How Do You Play It, And How Will You Pay For It?

Game Informer News Feed - Fri, 03/09/2018 - 15:24

After watching several rounds of Valve’s new card game, Artifact, and playing a couple of my own, I don’t think it’s a stretch to call it the Dota 2 of card games. Designed by Magic: The Gathering creator Richard Garfield, Artifact is, like Dota, intimidating at first. Between three separate battlefields with separate health pools and positions, ten total heroes with different color-coded affinities, and, outside the game, a reevaluation of how Valve views its market economies, Artifact is hard to wrap your head around. But that’s how I felt about Dota 2 when I first started playing it, and over 3,000 hours later it’s one my favorite games of all time. Does Artifact stack up?

A Game Across Three Lanes
Artifact is dense, and the best way to explain it is probably to just walk you through a match. I wasn’t able to mess around with the deck-building aspect of Artifact during our play session (which is probably for the best, since I would have had no idea what I was building anyway), and instead played two rounds using pre-built decks. The minimum card count is 40, though you can have as many cards in your deck as you want. 

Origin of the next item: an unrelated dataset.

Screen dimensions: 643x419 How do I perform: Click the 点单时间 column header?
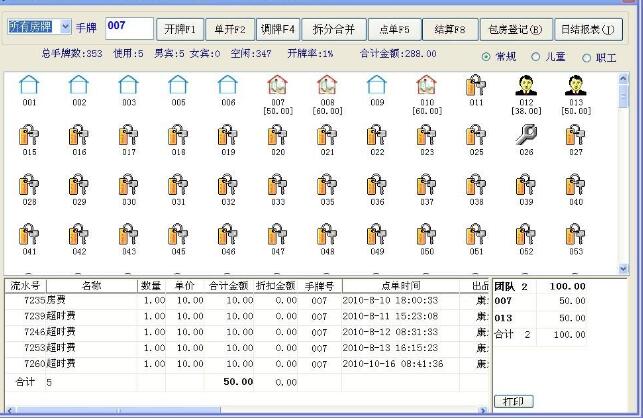(x=403, y=285)
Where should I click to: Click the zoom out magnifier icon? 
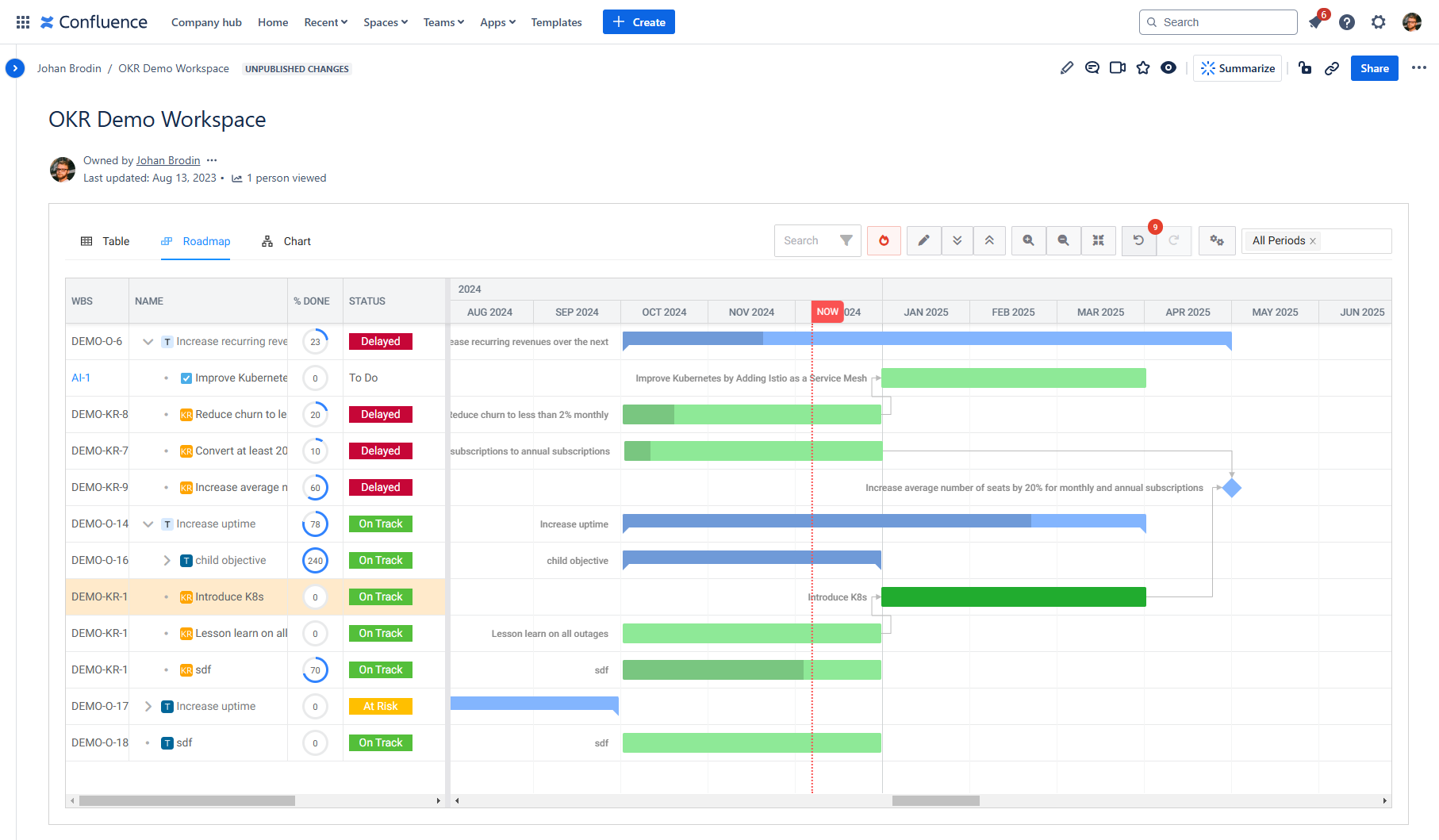1063,240
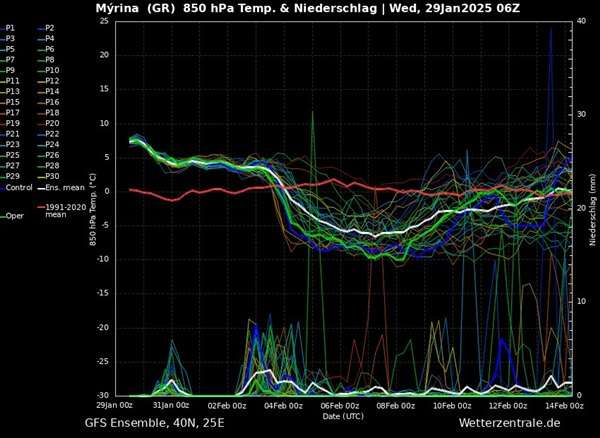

Each deck is based around five heroes, each of which has a border that’s either red, blue, green or black. Generally speaking, Red is based around stronger heroes with weaker abilities, blue is based around weaker heroes with powerful spells, green offers various stat buffs and additional creeps, and black has a host of mobility options, direct damage, and other sleights of hand. These affinities are more than a subtle nudge toward a strategy, however. Most cards you hold or draw in your hand have a matching color, and if you don’t have a hero of that color in a particular lane, you won’t be able to play that card at all. Affinities aren’t new to card games, and while it I occasionally forgot I couldn’t play a card because I didn’t have the right hero in that lane, it wasn’t too hard to figure out why. 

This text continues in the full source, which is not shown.